CH Often, objects of ethnography are considered outside time: once contained within a museum or placed on public display, their usual life cycle is denied—totem poles, for example, are meant to fall and eventually decompose on the ground; for some it is when a memorial pole falls that the spirit of the person it was carved for is released. In a museum, it is as though they are petrified or reified. Was this something you both have considered in your work—how, in a museum, these objects are not only taken out of their life cycle but are also never allowed to rest, because they are permanently on view? How then do we again give agency back to not only the people whose lives are intertwined with the objects but to the objects themselves.
JR When wampum belts are made public at the Kayanerenhtserakó:wa, the knowledge contained within them is activated. Something similar occurs when the belts are used in key treaty enactments, for example the Border Crossing Celebration that commemorates the Jay Treaty of 1794 (which began through the efforts of the Indian Defense League of America, founded by my grandfather, Chief Clinton Rickard, in 1926). Haudenosaunee people march in our homelands at the border between the United States and Canada to claim our right to unhindered passage in our ancestral lands. To take another case, every year on November 11, G. Peter Jemison, a Seneca artist and Faithkeeper, leads the Canandaigua Treaty of 1794 enactment, which marks the day and location that the United States, by its own law, recognized Haudenosaunee sovereignty. The belt confirming this relationship is called the George Washington Belt and is a covenant belt that depicts the thirteen original United States. At the Canandaigua Treaty march, the George Washington Belt, the Hiawatha Belt, and the Two Row Belt are carried by chiefs who hold the same titles as the men who signed this treaty with the U.S. in 1794. Because the belts are a living record of this relationship, the chiefs are not performing the past but enacting our present.
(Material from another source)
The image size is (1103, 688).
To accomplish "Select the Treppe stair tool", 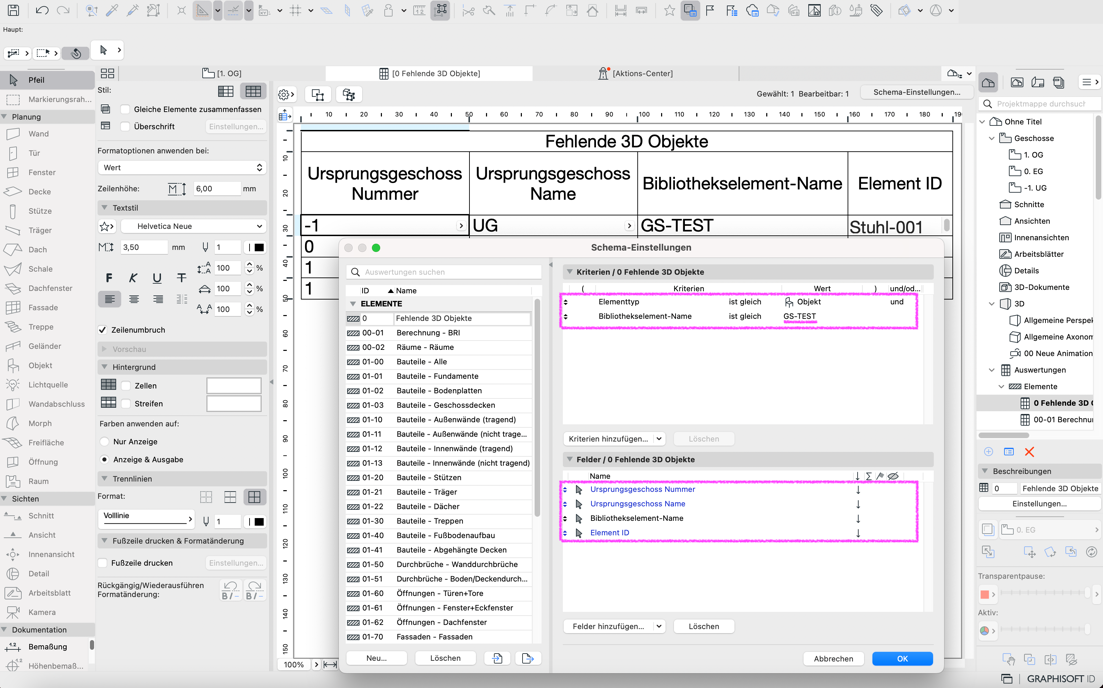I will [x=40, y=327].
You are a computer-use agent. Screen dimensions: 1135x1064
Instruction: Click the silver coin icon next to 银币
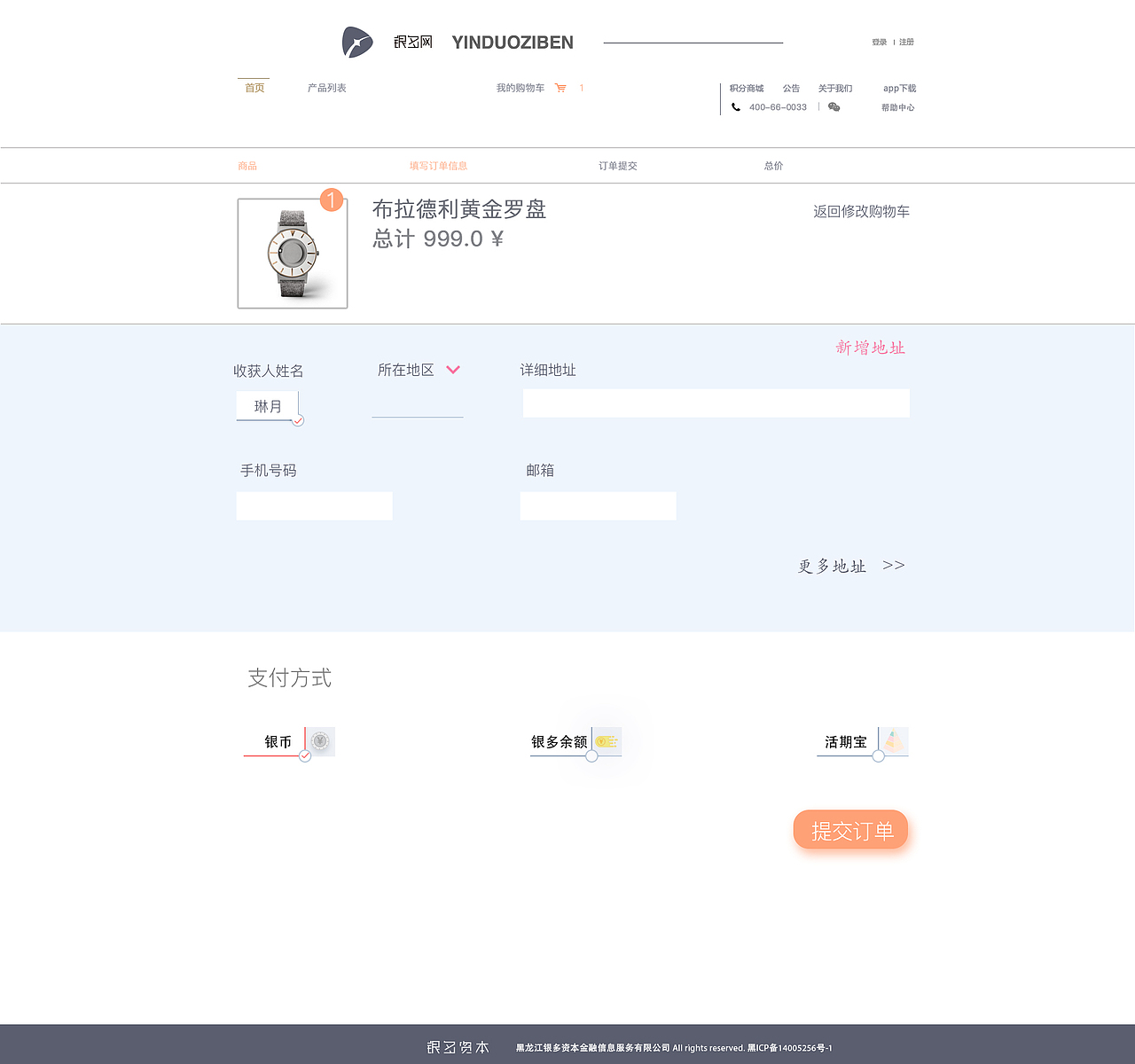pos(321,741)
I don’t think that most people understand the significance of this kind of action. It has taken me a while to really understand how profound it is, and the depth of the role that wampum play in our lives. So it’s not simply about recovering something from a museum.
CH Of course, in order to even begin a conversation about a community’s rights to their objects and knowledge, its members have to possess very basic human rights. What about the rights of the people themselves? How has the status of Indigenous people in Brazil changed since the reformist constitution of 1988?
MTA A good example is something that just happened, in December 2015. There was a proposal for a law that had passed through the legislature. It was a very simple thing: it would increase the teaching of Indigenous languages, extending it from grammar schools to high schools and universities. One concrete example of how this would affect the Indigenous population was that of a Tucano doctoral candidate at the University of the Amazon who wanted to present his thesis in his own language because concepts in it are not translatable into Portuguese.